Document excerpt ▸
****************

The court below was in error, however, in denying appellant the opportunity to amend his complaint against the purchaser-defendants so as to aver that these defendants were other than bona fide purchasers for value.
[ 462 Pa. Page 318]
While the original complaint was defective in this regard, there exists nothing upon its face from which the court could have concluded with reasonable certainty that a satisfactory amendment was not possible. In accordance with the liberality with which amendments are allowed subsequent to the sustaining of a demurrer, appellant is entitled to an opportunity to present a better statement of facts upon which relief could be granted.*fn6
The decree of the court of common pleas is modified so as to permit the filing of an amended complaint against Carl Lubetsky, Louis Zelekovitz, and Morris Lubetsky within 20 days of the date of the filing of this opinion, and as so modified is affirmed.
Each party to bear own costs.
ROBERTS, Justice (concurring).
In my view, the majority's analysis goes awry when it stumbles over such obfuscating abstractions as "mandatory"-"directory" and "voidable"-"void ab initio." Neither the protection of the interests of corporate shareholders nor the furtherance of certainty in corporate transactions is advanced thereby.
[ 462 Pa. Page 319]
In section 311, subd. B of the Business Corporation Law,*fn1 the Legislature granted to shareholders important procedural guarantees in certain fundamental corporate transactions. The procedure there specified was designed to insure fair and honest dealing by directors and officers in sales, leases, or exchanges of all or substantially all of a corporation's assets by requiring shareholder approval of the transaction. As a limitation on the power of directors and officers, these procedures surely are not optional with those very directors and officers. I fear that, by labeling the command of section 311, subd. B "directory," the majority has in fact made them optional.
The precise issue in this case, however, is the availability of a remedy to an aggrieved shareholder against the transferee in a non-complying transaction. After the transaction has been consummated,*fn2 the legitimate expectations of the transferee and the public interest in certainty in commercial transactions surely demand legal recognition and, in certain circumstances, may outweigh the interest of an aggrieved shareholder in upsetting a completed transaction.

****************

Records excerpted from a collection:
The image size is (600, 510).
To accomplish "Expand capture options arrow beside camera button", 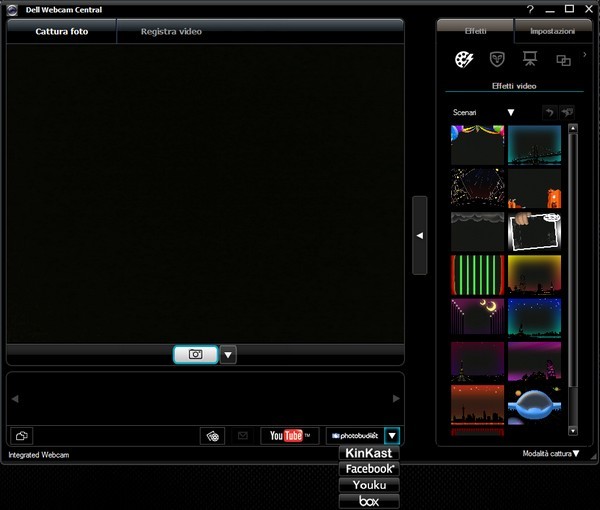I will (x=229, y=354).
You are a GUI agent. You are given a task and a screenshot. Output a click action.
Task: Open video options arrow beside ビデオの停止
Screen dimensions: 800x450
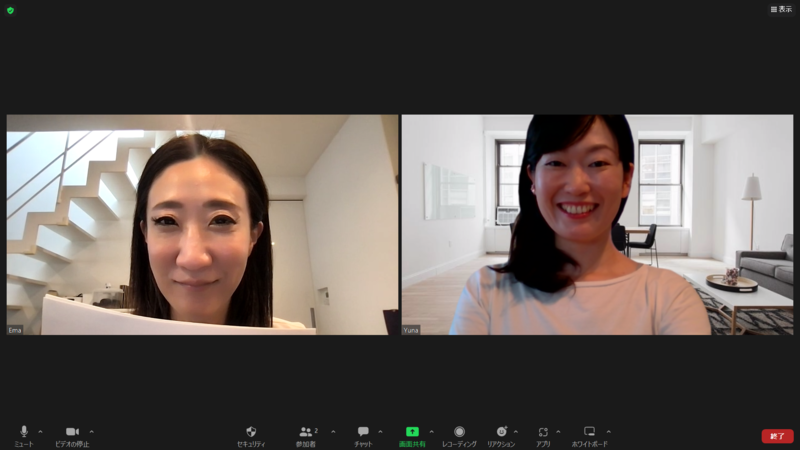(x=92, y=432)
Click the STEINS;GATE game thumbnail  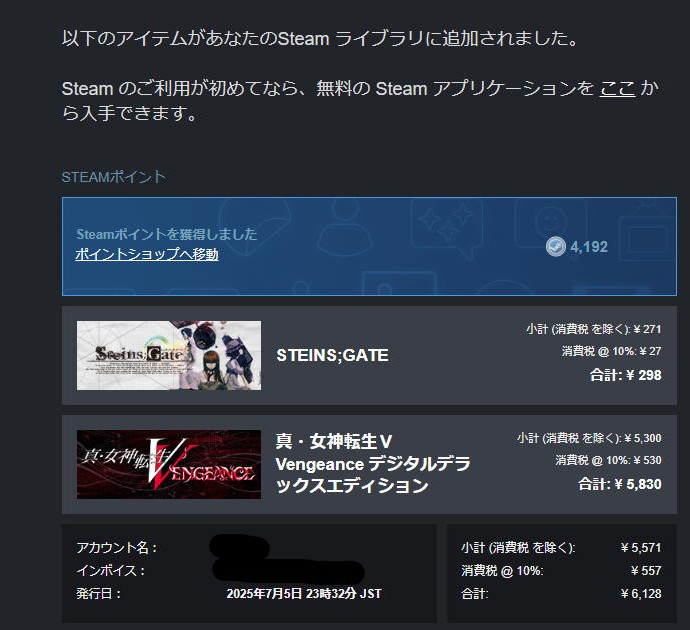click(x=169, y=355)
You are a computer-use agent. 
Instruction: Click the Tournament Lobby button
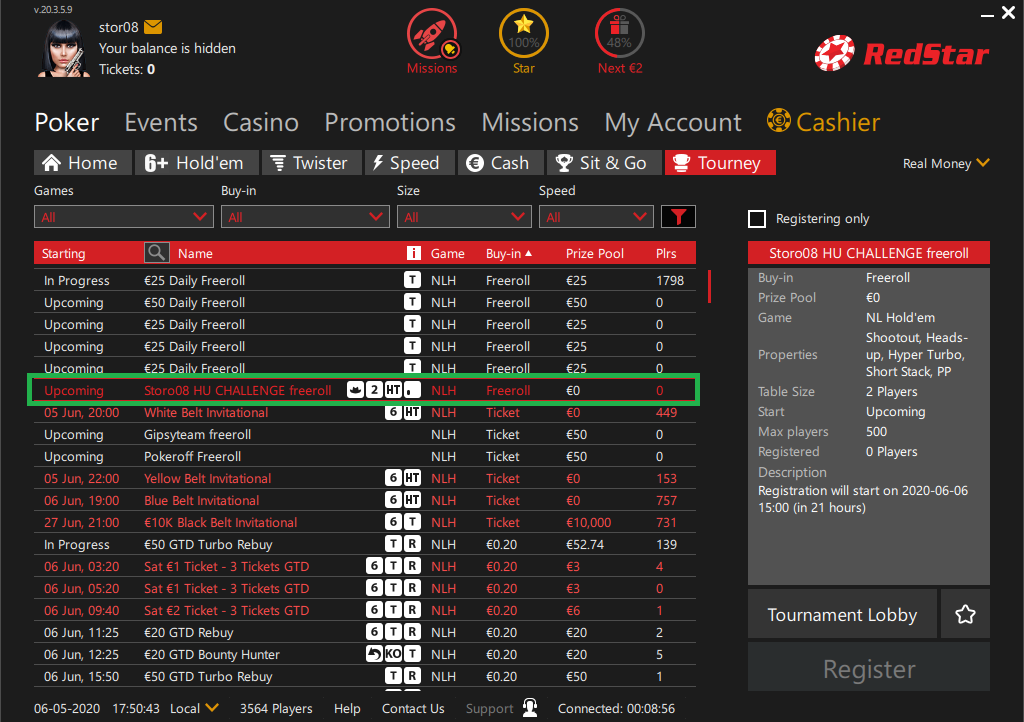(x=842, y=615)
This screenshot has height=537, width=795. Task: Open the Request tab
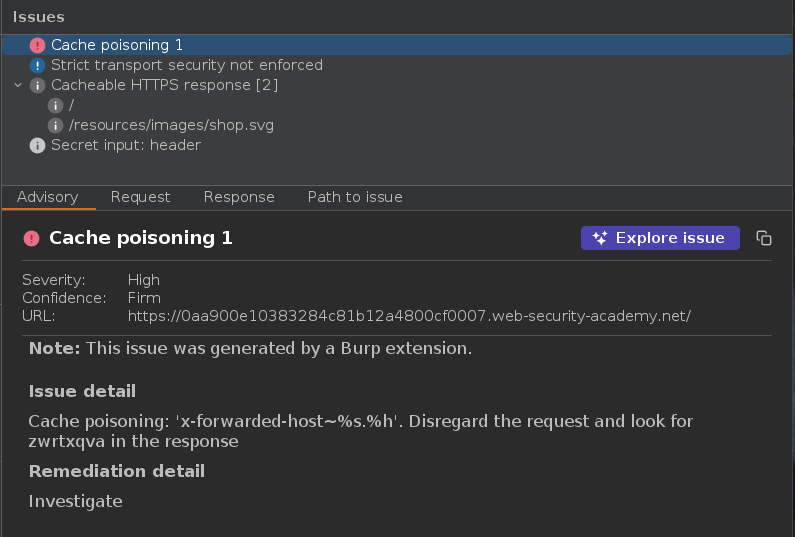point(140,197)
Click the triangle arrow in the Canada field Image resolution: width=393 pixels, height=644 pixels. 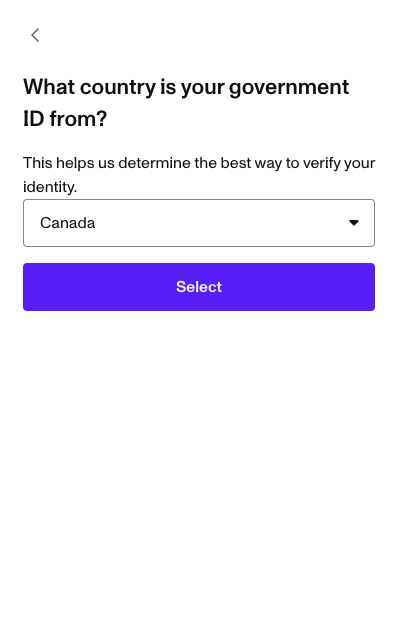tap(354, 223)
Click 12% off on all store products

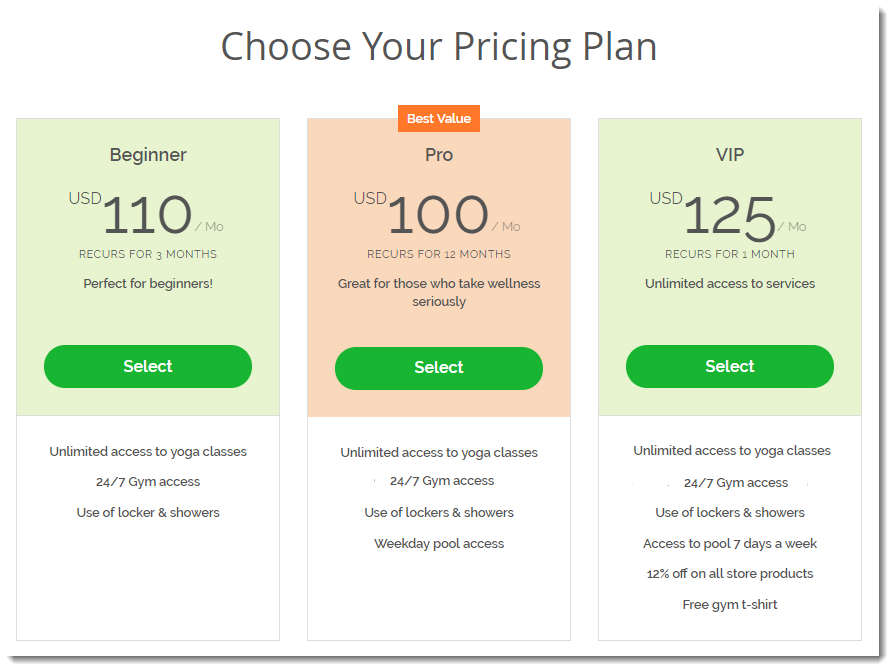point(730,574)
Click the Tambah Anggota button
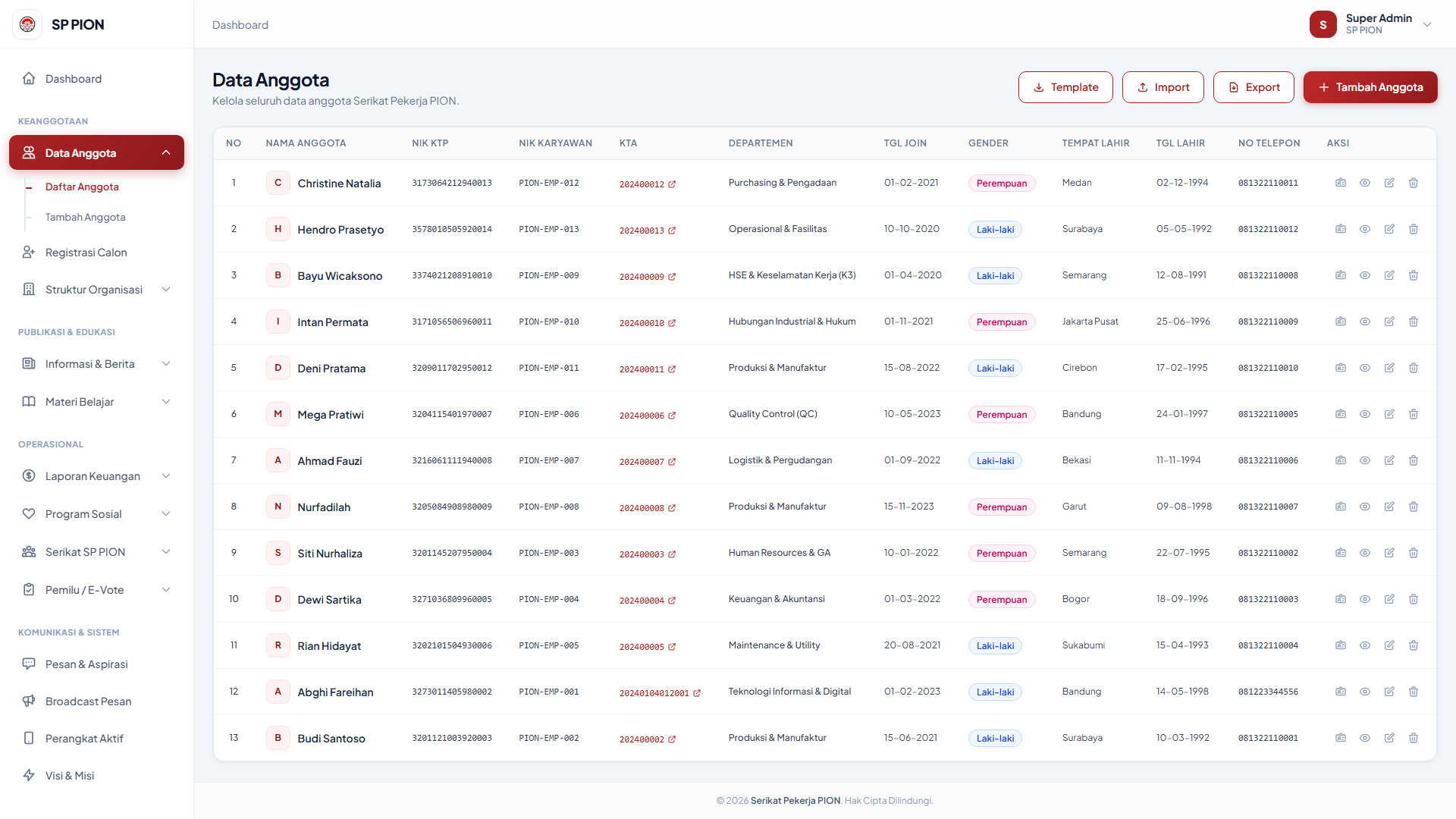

****************

Tasks ▸
**a)** Repeat the passage of the court opinion starting at "[ 462 Pa. Page 318]" and ending at "bear own costs.", word for word.
**b)** According to the court opinion, how long after the opinion is filed may the amended complaint be filed?
**c)** Write the next part of the court opinion, picking up after its last sentence.

Final results ▸
**a)**
[ 462 Pa. Page 318]
While the original complaint was defective in this regard, there exists nothing upon its face from which the court could have concluded with reasonable certainty that a satisfactory amendment was not possible. In accordance with the liberality with which amendments are allowed subsequent to the sustaining of a demurrer, appellant is entitled to an opportunity to present a better statement of facts upon which relief could be granted.*fn6
The decree of the court of common pleas is modified so as to permit the filing of an amended complaint against Carl Lubetsky, Louis Zelekovitz, and Morris Lubetsky within 20 days of the date of the filing of this opinion, and as so modified is affirmed.
Each party to bear own costs.

**b)** Within 20 days of the date of the filing of the opinion.

**c)**
Therefore, I would hold that a court of equity, upon the suit of a shareholder, may decree the recission of a sale, lease, or exchange of all or substantially all of the assets of a corporation for failure to comply with the procedures of section 311, subd. B unless the transferee is a purchaser for value acting in good faith and without notice of noncompliance. Furthermore, I would hold that, if a transferee knows or has reason to know that a sale, lease, or exchange of all or substantially all of a corporation's assets is involved, the requirements of good faith and lack of notice are not satisfied unless he has
[ 462 Pa. Page 320]
reasonably determined, upon examination of duly authenticated documentation, that the commands of section 311, subd. B have been obeyed.
Accordingly, an essential allegation in a complaint seeking such relief is that the transferee was not a purchaser for value acting in good faith and without notice of noncompliance. Because appellant should have been permitted to amend his complaint to plead such an allegation, I concur in the result.
MANDERINO, Justice (dissenting).
I dissent. The majority's interpretation of Section 311, subd. B of the Business Corporation Law has nullified the very purpose for that legislation: the protection of minority shareholders.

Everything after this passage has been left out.